The protocol included a first screening by ultrasound, to identify the cases with a pattern of IDGH, which includes effusion, synovial and articular cartilage thickening (Fig.3). The second screening procedure was done at the beginning with a nuclide bone scan and nowadays with a MRI bone scan, to detect a necrotic episode in evolution (Fig.4).

As a predictor of probability of evolution to LCPD we consider three stages of IDGH:

Stage I - Detection of an old episode of necrosis. Signs of minimal flatten epiphysis, head within a head, irregular contour on the XR and ultrasound signs of chronic irritation (Fig.5). Have a low probability of evolution to LCPD.

Stage II - Detection of an old episode and a new necrotic episode in evolution. The MRI confirms the actual necrotic episode (Fig.6). The probability is fair.

Stage III - Detection of a new necrotic episode in evolution over another recent one, with signs of epiphyseal fragility. The XR shows epiphyseal porosis and sometimes a subchondral crescent sign (Fig.7). The probability of evolution to LCPD is almost 100%.

The hips, where we have detected IDGH Stage III or Stage II in children over 6 years of age, have been submitted to a transphyseal neck-head drilling with a 5mm drill or trephine, guided by image intensifier. Those cases had a mean follow-up of 4 years and 4 months (3 years to 5 years and 4 months).

RESULTS

From the 123 screened cases, 32 (26%) where easily diagnosed as LCPD (18), SFCE (3), Septic (3), Rheum (3), Trauma (2) and extra-articular (3).

On the remaining 91, the first screening procedure by ultrasound confirmed the diagnose of transient synovitis in 48 cases (53%) and permitted us to identify 43 cases (47%) suspicious of IDGH. From those 43 suspected cases, MRI confirmed the diagnose of IDGH stage II and III in 6 cases, which represents 6,5% of those 91 hips (Fig.8). The total of transient synovitis cases on our series was 85 cases (93,5%)

The 6 hips diagnosed as IDGH Stage II and III were submitted to a transphyseal neck-head drilling and none have evolved to LCPD or had impairment of growth of the proximal femur (Fig.9).

Recent epidemiological data from the area of influence of our unit, comparing the incidence of LCPD on the years 93 to 95 and 96 to 98, have shown a decrease from 8.5/100.000 to 1.8/100.000 per year, on the population under 16 years of age.

CONCLUSION

Early detection of LCPD is essential to get a good end result with a spherical head.

The best method to detect a necrotic episode is MRI, but the costs do not permit its use on all children with a painful hip syndrome.

The first screening procedure of our protocol utilizing ultrasound, having a high sensitivity but low specificity, permitted us to identify 43 cases suspicious of IDGH within a total of 91 cases. This enabled the selection of cases where MRI, a method with a high sensitivity and specificity, can be used to diagnose IDGH with a better cost/effectiveness relation.
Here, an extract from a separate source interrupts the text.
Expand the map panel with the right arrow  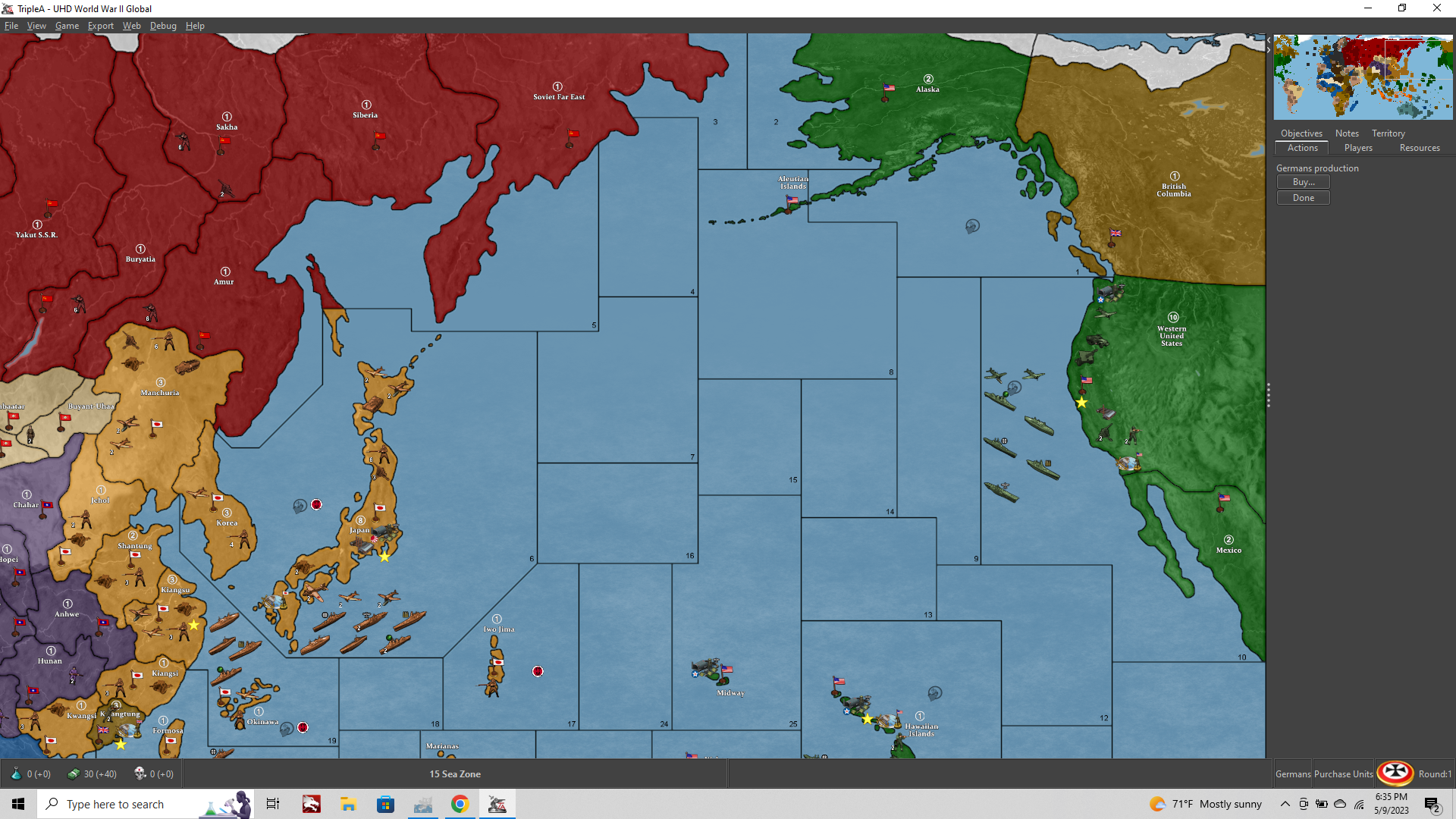click(1269, 50)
The cases of IDGH stage II and III, were transphyseal neck-head drilling have been used, did not progressed to LCPD, and the preliminary study of the epidemiological data seemed to show a decrease on the incidence of the illness on our population. Those facts point to a preventive effect of this intervention on the onset of LCPD. We have begun now a prospective double blind study to confirm those results.